En la moderna Arqueología, cuando se estudia un edificio, que es en sí mismo un objeto y un fin arqueológico, existen dos niveles de conocimiento a tener en cuenta antes de nada: el espacio arquitectónico, como continente del arqueológico a investigar, y otro, en el que la relación se invierte; es la arquitectura la que pasa a ser objeto del análisis propiamente dicho. Esto es lo que debiera ser habitual aunque el marco esté dominado por la arqueología historiográfica, es decir, aquella que pretende como fin último demostrar que es cierto lo que afirman las fuentes -los documentos antiguos- sobre el propio monumento en cuestión. Las fuentes, también o quizás más si son árabes, ya no pueden ser el único punto de referencia para el investigador y, en no pocos casos, son muy dudosas. Porque lo que reflejan está condicionado por la ideología, los medios intelectuales y la propia sociología del autor. Y, de modo muy especial, por la personalidad de quien le paga o patrocina su texto. Si es así, el patrono -privado o público- exige e impone. De todo esto puede deducirse fácilmente que las intervenciones arqueológicas en un monumento no pueden limitarse a "documentar" y que utilizar las fuentes escritas como guión, por excavadores de escasa formación cronística, suele llevar a conclusiones equívocas, cuando no falsas.
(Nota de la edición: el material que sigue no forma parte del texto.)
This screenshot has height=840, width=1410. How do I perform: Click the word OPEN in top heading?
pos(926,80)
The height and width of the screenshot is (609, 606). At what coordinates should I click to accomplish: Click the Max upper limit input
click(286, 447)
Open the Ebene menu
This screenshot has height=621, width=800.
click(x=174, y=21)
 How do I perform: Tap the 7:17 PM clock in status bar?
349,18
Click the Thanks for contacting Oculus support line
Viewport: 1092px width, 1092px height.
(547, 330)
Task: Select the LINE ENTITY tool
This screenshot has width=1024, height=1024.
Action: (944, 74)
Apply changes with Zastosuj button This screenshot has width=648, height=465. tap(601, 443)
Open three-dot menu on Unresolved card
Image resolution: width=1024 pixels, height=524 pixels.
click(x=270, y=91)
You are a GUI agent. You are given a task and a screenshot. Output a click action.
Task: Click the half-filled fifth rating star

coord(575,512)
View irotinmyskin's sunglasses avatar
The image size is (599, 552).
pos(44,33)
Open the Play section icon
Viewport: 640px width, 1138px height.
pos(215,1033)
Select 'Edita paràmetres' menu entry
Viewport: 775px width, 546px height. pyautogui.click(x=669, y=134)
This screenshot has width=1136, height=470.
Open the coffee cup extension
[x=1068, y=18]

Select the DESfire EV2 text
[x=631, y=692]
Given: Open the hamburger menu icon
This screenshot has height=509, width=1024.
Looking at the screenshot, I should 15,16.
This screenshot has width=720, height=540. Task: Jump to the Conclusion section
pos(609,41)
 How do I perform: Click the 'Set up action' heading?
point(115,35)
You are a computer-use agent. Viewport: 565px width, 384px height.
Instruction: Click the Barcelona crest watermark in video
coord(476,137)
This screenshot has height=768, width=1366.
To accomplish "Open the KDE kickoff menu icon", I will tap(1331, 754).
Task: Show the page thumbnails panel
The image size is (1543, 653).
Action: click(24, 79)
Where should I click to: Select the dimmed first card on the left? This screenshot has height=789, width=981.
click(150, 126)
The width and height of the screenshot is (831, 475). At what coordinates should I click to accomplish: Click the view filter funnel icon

Sólo sirven para causar estupor en los medios eruditos locales, siempre necesitados de noticias a su alcance, y para servir de justificación a los políticos y a sus rémoras, a los que la Arqueología, si llegan a comprenderla, les importa un bledo. Y, por encima de todo, convierten en falsamente científicos los trabajos llamados arqueológicos, previos a las restauraciones. O se sabe lo que se busca o de nada sirve buscar para justificar. Y, menos, siguiendo las indicaciones marcadas por un proyecto de autor iletrado -también en Arqueología-.

Esto, ya lo sé, es una perorata teórica. Pero sin intención moralizante. Eso para otras columnas. Es sólo una reflexión sobre la Alcazaba de Badajoz y sobre otros tantos edificios históricos en los que se interviene como si la frontera de la actividad arqueológica fuera el subsuelo y no alcanzase a la arquitectura. Y la memoria arqueológica previa la hace cualquier "negro" juntando retales -párrafos- esquilmados de acá y de allá.